The demography of the peripatetic researcher: evidence on highly mobile scholars from the Web of Science
In: Weber, I., Darwish, K. M., Wagner, C., Zagheni, E.
, Nelson, L., Aref, S.
, Flöck, F. (Eds.): Social Informatics 11th International Conference, SocInfo 2019, Doha, Qatar, November 18–21, 2019, Proceedings
Lecture notes in computer science LNCS, volume 11864
Cham, Springer (2019)
Keywords: World, brain drain, circular migration, computational demography, computational social science, digital demography, international migration, labor mobility, libraries, network science
The policy debate around researchers' geographic mobility has been moving away from a theorized zero-sum game in which countries can be winners ("brain gain") or losers ("brain drain"), and toward the concept of "brain circulation," which implies that researchers move in and out of countries and everyone benefits. Quantifying trends in researchers' movements is key to understanding the drivers of the mobility of talent, as well as the implications of these patterns for the global system of science, and for the competitive advantages of individual countries. Existing studies have investigated bilateral flows of researchers. However, in order to understand migration systems, determining the extent to which researchers have worked in more than two countries is essential. This study focuses on the subgroup of highly mobile researchers whom we refer to as "peripatetic researchers" or "super-movers."
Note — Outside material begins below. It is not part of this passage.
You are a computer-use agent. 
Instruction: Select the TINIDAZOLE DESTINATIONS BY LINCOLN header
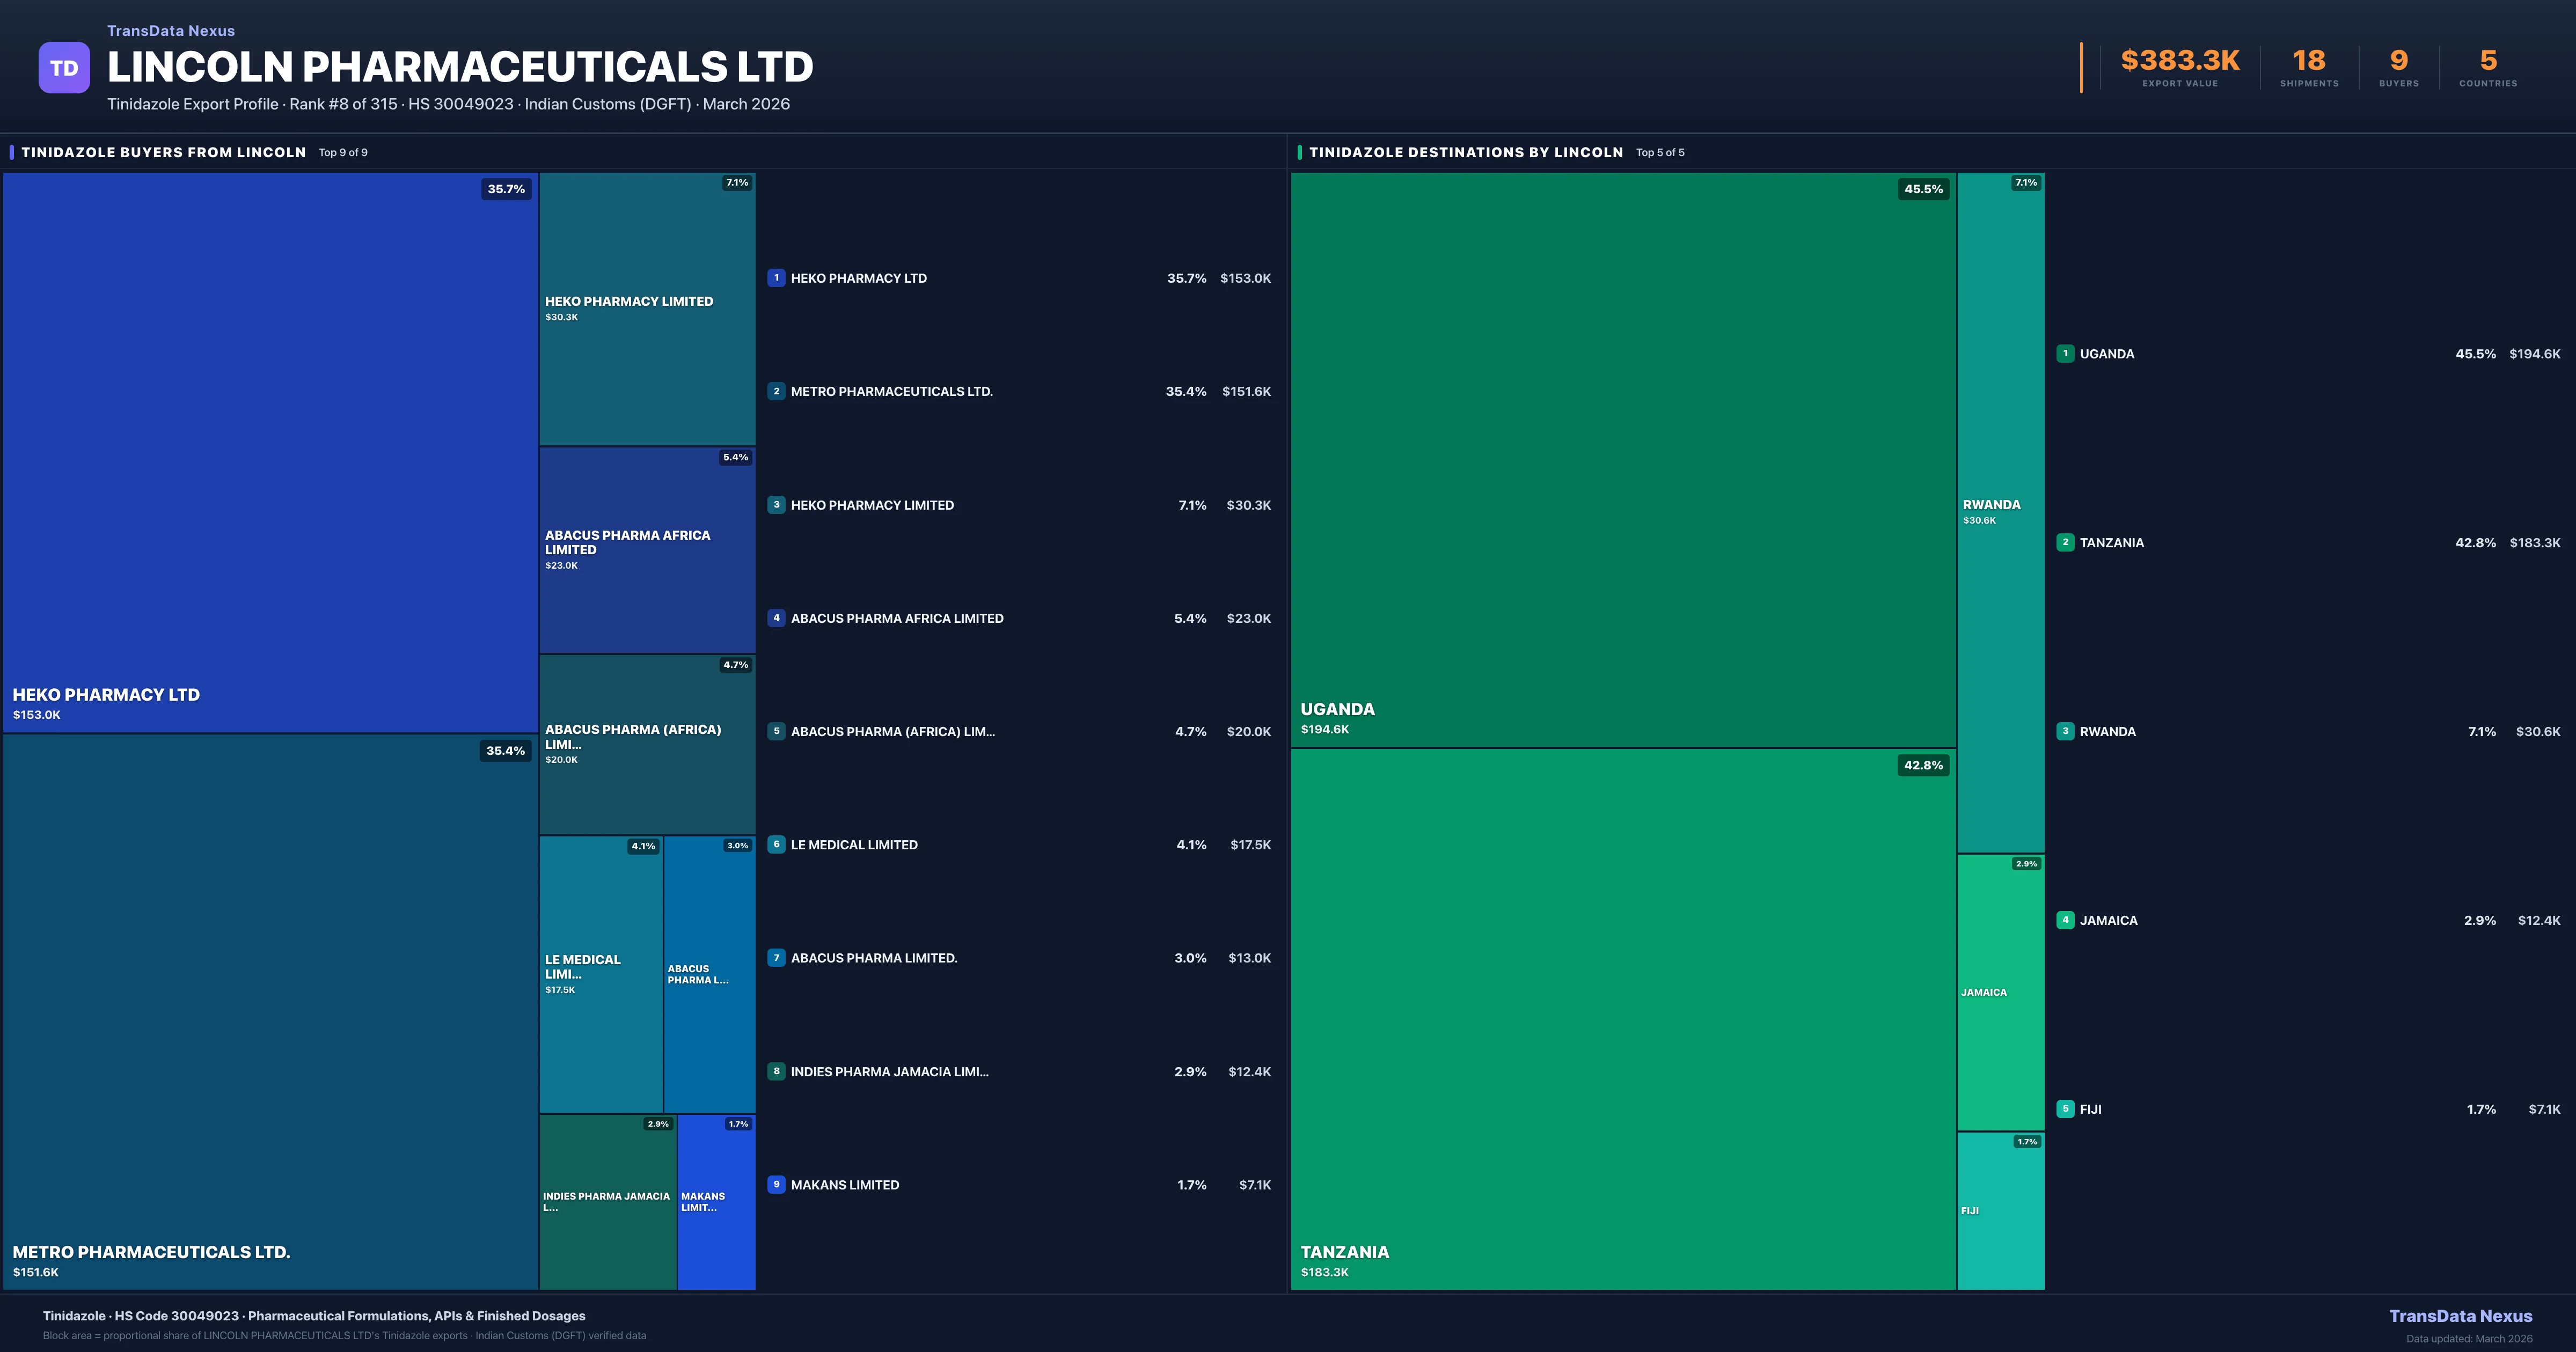pyautogui.click(x=1468, y=152)
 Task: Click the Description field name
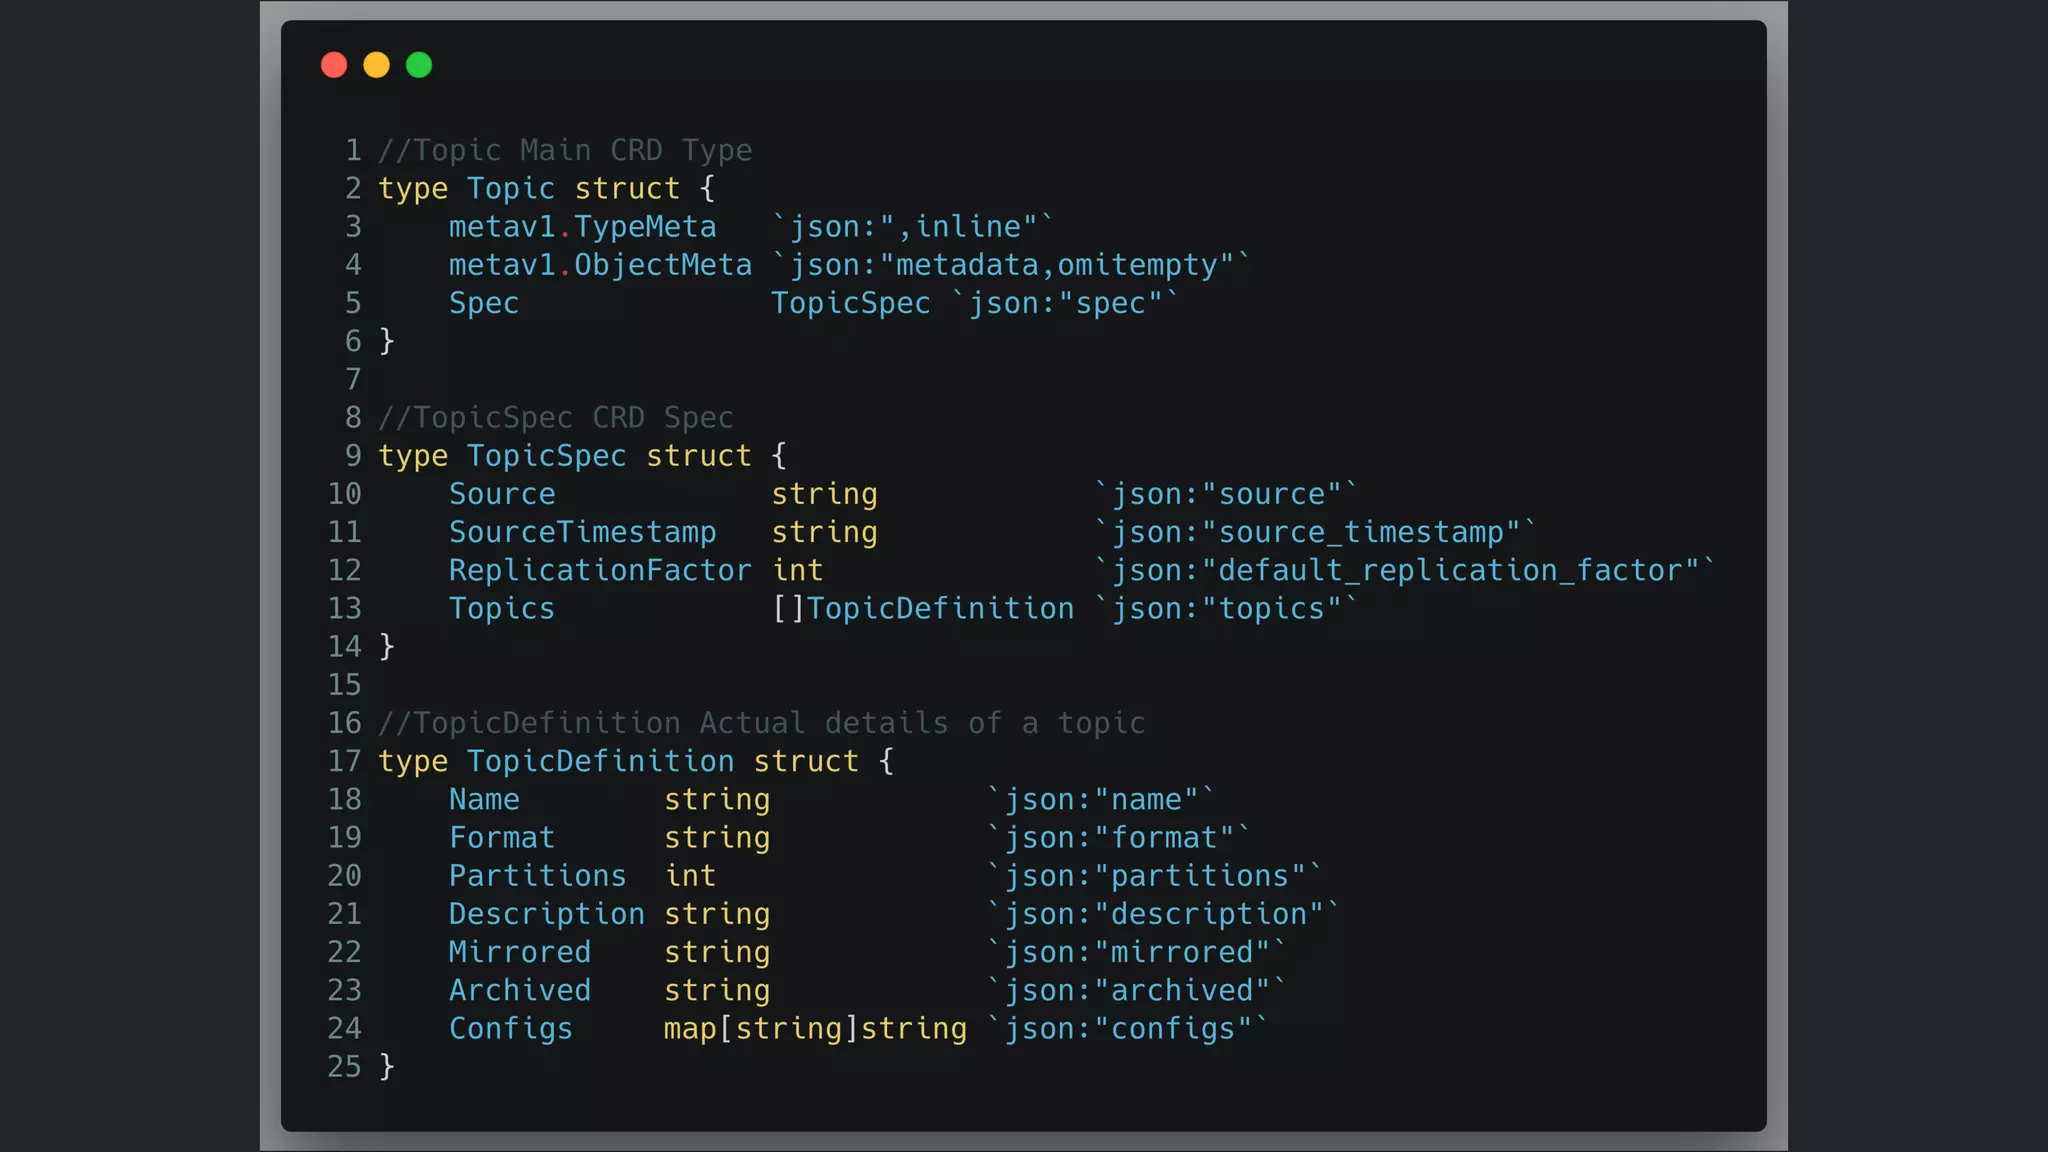pos(546,914)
More specifically, our aim is to track the international movements of researchers who have published in more than two countries through changes in the main affiliation addresses of researchers in over 62 million publications indexed in the Web of Science database over the 1956-2016 period. Using this approach, we have established a longitudinal dataset on the international movements of highly mobile researchers across all subject categories, and in all disciplines of scholarship. This article contributes to the literature by offering for the first time a snapshot of the key features of highly mobile researchers, including their patterns of migration and return migration by academic age, the relative frequency of their disciplines, and the relative frequency of their countries of origin and destination. Among other findings, the results point to the emergence of a global system that includes the USA and China as two large hubs, and England and Germany as two smaller hubs for highly mobile researchers.